MADISON, Wis. (AP) -- Over the past year, University of Wisconsin System campuses have laid off employees, consolidated administration, reduced advising services and cut course offerings, according to summaries outlining the impact of state funding cuts to higher education.
The UW System released summaries of how the cuts are affecting each of its 13 four-year campuses, UW Colleges and UW-Extension. The chancellors prepared the documents for presentation at last week's Board of Regents meeting, but discussion of the cuts were scrapped by system President Ray Cross and regent leaders.
The summaries describe a mix of service reductions and job cuts by not filling vacancies, employee buyouts or layoffs. They collectively provide a big-picture look at how state funding cuts have affected higher education in Wisconsin's public universities.
In the middle of a four-year tuition freeze, the UW System's state funding was cut by $250 million in the 2015-2017 budget. Each campus took a different percentage cut to help those least able to absorb the cuts.
UW-Eau Claire cut 15 percent of its workforce to accommodate a $7.7 million reduction in state funding, which was compounded by an additional loss of $1.5 million due to declining enrollment.

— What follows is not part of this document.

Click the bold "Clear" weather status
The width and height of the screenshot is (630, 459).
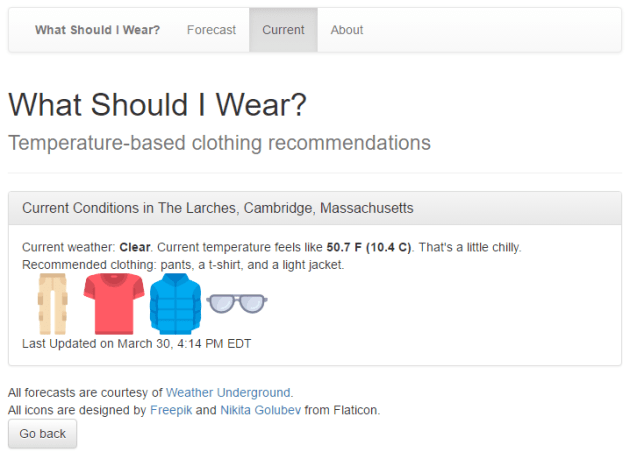click(135, 247)
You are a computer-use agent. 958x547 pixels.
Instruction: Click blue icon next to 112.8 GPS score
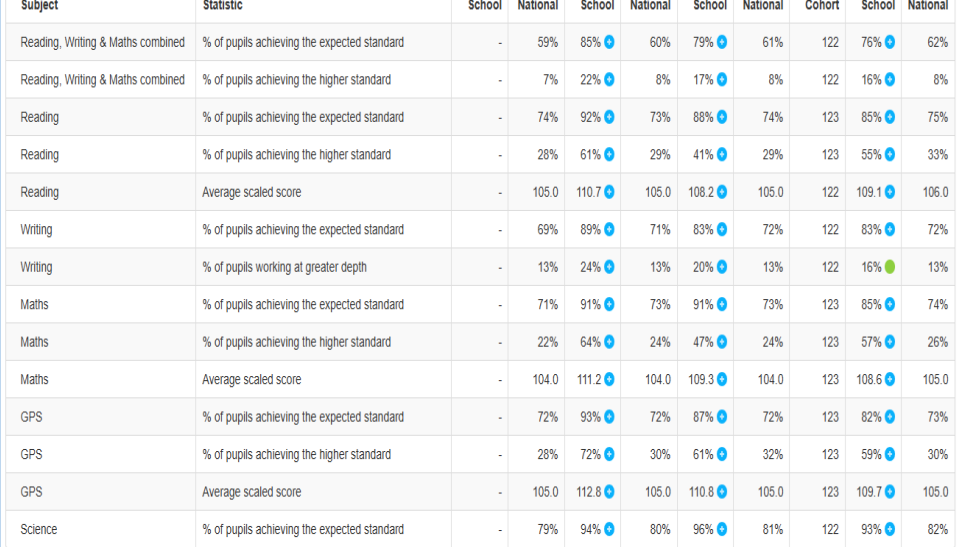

More than half of the system's four-year campuses said they had to increase class sizes or reduce class offerings because they lost faculty to early retirement, other universities or buyouts. The campuses either froze or permanently eliminated most vacant positions.
Cuts to the budgets for libraries and information technology services mean students now have less access to academic journals, course materials and computer lab support.
Several of the summaries included concerns from officials who are worried the cuts will hurt student retention efforts or lengthen the time it takes students to finish their degrees. Officials also are concerned that buildings won't be maintained or will take precedence over education.
UW officials have been criticized for not making time at the Regents' meeting to have chancellors talk about the impact the cuts are having on their institutions. Those critics argue that the public deserves to know more about how the state budget decisions are playing out.
Regents president Regina Millner said UW officials have encouraged chancellors to discuss the cuts more with residents, lawmakers and business groups, rather than just present to the Board of Regents.